Among those migrants was Nicole, a 24-year-old pregnant woman fleeing gang violence in Honduras. She arrived in Ciudad Juárez in 2019 and spent several months living in a makeshift camp near the border. During that time, she was kidnapped and assaulted by gang members; the attack caused her to miscarry [7]. Her story is not uncommon; the dangers migrants faced were direct outcomes of a policy that placed them directly in harm’s way, often without their knowledge until they arrived in Mexico [8].

The Trump administration publicly framed this as a necessary action for border security, but the policy’s underlying strategy was deterrence by hardship. By forcing migrants to endure unsafe and unstable conditions, the US government hoped fewer people would seek refuge at all. This philosophy did not improve the asylum process; rather, it shifted responsibility to Mexico and weakened the credibility of the US government’s commitment to upholding human rights and justice.

MPP also caused significant legal and procedural problems. US immigration law promises every asylum seeker due process and the opportunity for legal counsel. Yet for those waiting in Mexico, that promise was not their reality. Migrants were required to attend court hearings in the US, but were often denied entry or unable to safely get through cartel-controlled areas. Missing even one required hearing could result in an automatic deportation order [9]. For those who did appear at court hearings, access to an attorney was almost nonexistent. Approximately less than 1 percent of migrants who arrived under MPP won their cases [10]. Legal analysts and human rights organizations argued that the policy violated the principle of non-refoulement, which prohibits returning individuals to places where they face persecution or serious harm, yet MPP did exactly that [11].

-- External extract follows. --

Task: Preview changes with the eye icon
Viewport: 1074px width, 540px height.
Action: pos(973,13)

When President Biden took office in 2021, his administration immediately tried to terminate MPP, citing it as “inhumane and ineffective.” A court order in late 2021 forced its brief reinstatement. It was not until the Supreme Court ruled against the policy in 2022 that MPP was officially terminated. By that time, its damage had already been done; thousands of people endured homelessness, violence, and kidnapping. The trauma they endured did not disappear simply because the policy ended.

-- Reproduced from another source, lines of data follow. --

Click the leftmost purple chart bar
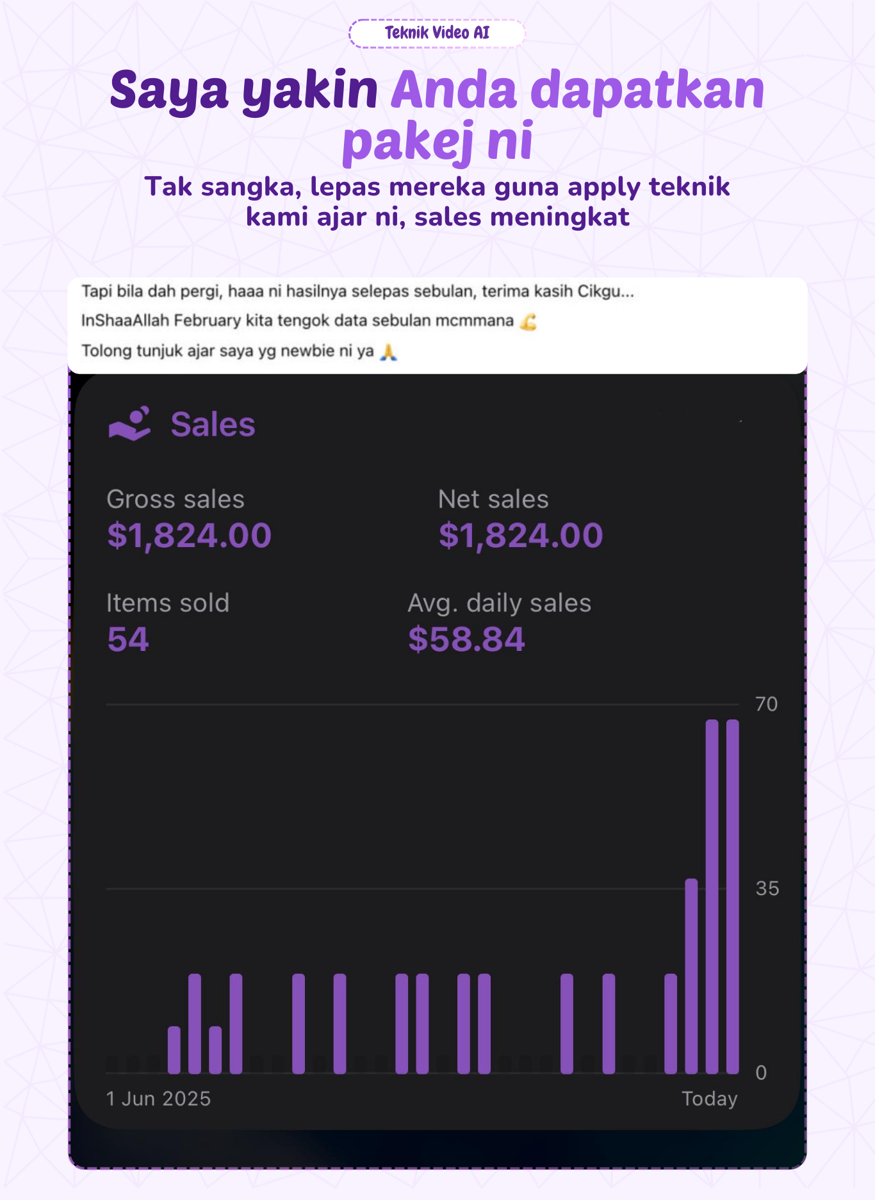The height and width of the screenshot is (1200, 875). 174,1049
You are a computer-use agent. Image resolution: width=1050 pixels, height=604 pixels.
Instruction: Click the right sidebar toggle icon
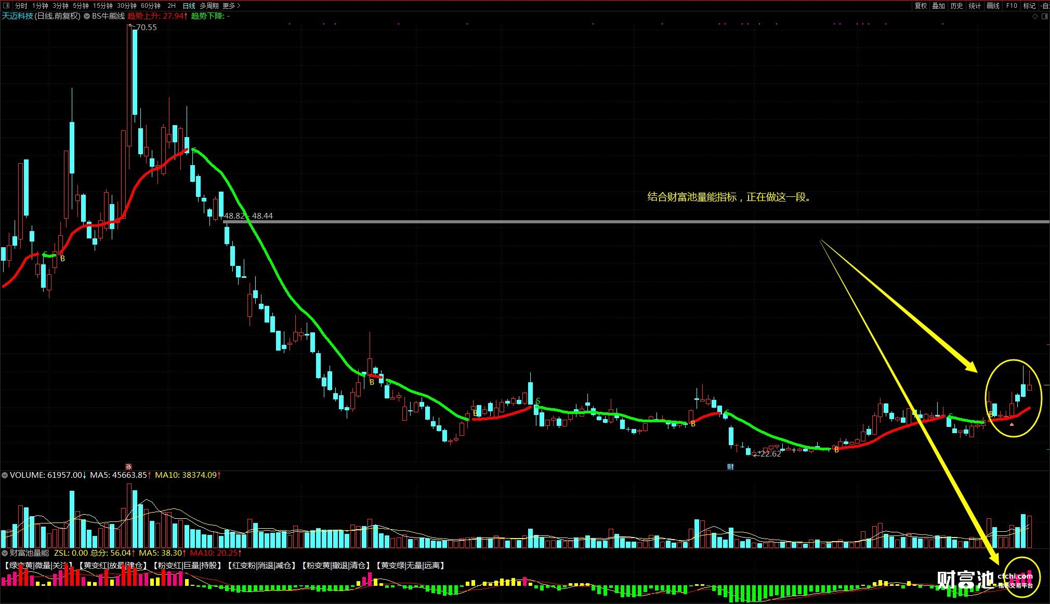1045,16

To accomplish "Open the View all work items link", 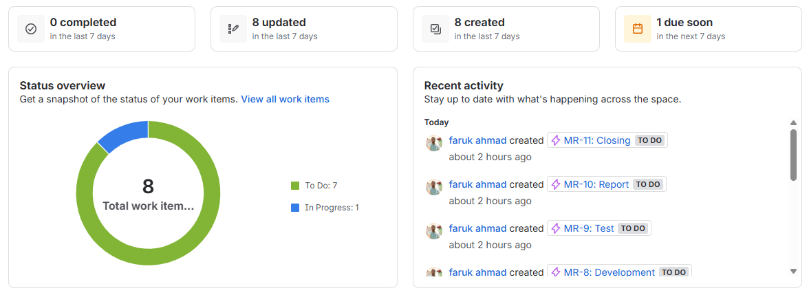I will pyautogui.click(x=285, y=99).
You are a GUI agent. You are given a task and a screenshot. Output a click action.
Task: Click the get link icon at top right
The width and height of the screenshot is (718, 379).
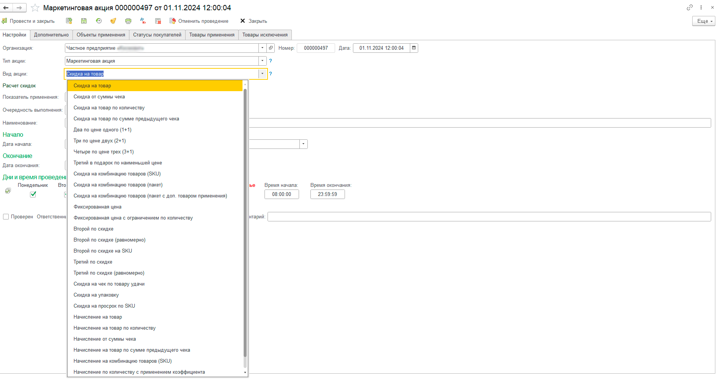click(690, 7)
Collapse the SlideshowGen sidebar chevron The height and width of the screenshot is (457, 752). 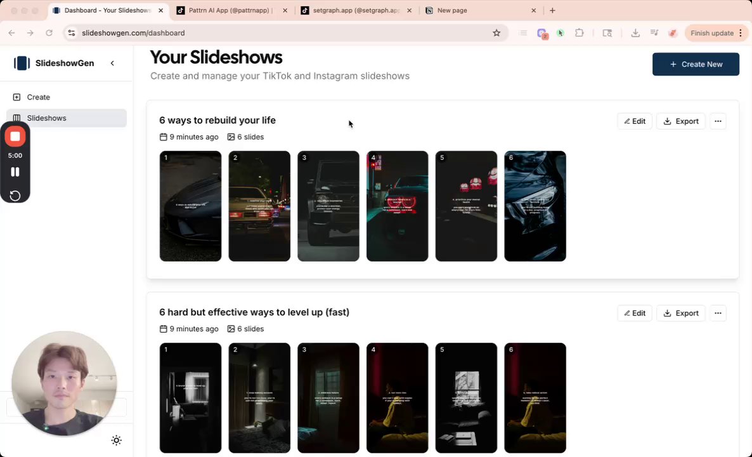(x=112, y=63)
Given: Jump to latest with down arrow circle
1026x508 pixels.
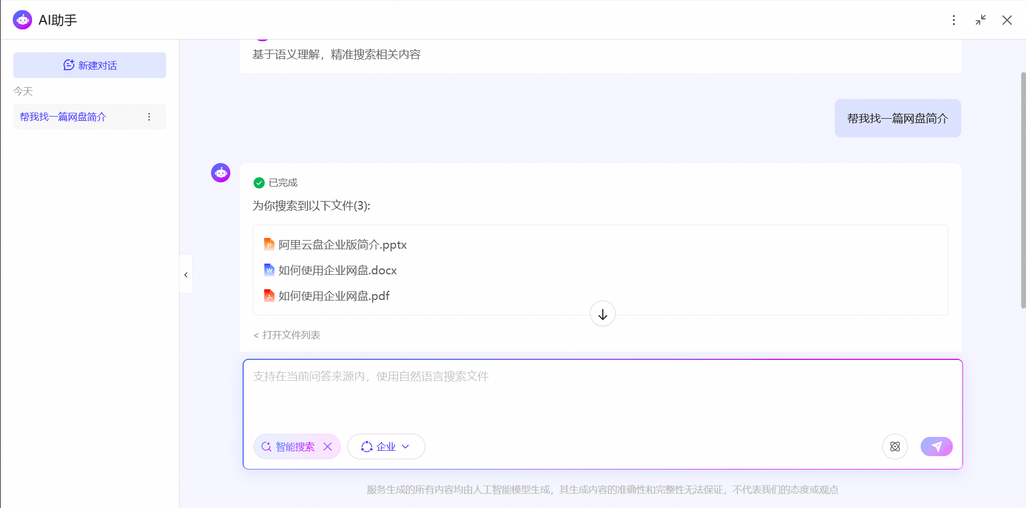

The policy set a dangerous precedent, suggesting that the US could outsource asylum responsibilities while maintaining plausible deniability. Its philosophy of deterrence by hardship continues to influence policy proposals today, including offshore processing and policies requiring asylum seekers to wait outside the US. The Trump administration also tried to reinstate MPP in January 2025, though a federal judge issued a nationwide injunction against it three months later [12]. The fact that MPP was considered for reinstatement this year demonstrates how deeply it affects current immigration policy and how it remains a desirable policy to the current administration. The existence of MPP normalized deterrence-based policies and lowered the moral bar for what policymakers consider acceptable.

The “Remain in Mexico” policy failed in every capacity. It did not significantly deter migration, improve asylum processing, or uphold the law. It exposed thousands of innocent people to harm and violated the American government’s commitment to justice. True border security cannot exist without intentional legislation and morality; the US must reject deterrence-based policies that rely on suffering as a solution. We must instead establish fair and efficient processes that uphold the law and human rights. US immigration policies should be a reflection of our morals as a country: justice, compassion, and refuge for the oppressed. The “Remain in Mexico” program will be remembered not as a step toward security, but as a failure of conscience, and one that must never be repeated. As President Ronald Reagan said, “This, I believe, is one of the most important sources of America’s greatness. We lead the world because, unique among nations, we draw our people—our strength—from every country and every corner of the world. And by doing so, we continuously renew and enrich our nation” [13]. Both Americans and those who seek to become American deserve basic human dignity, and our immigration system must finally treat them that way.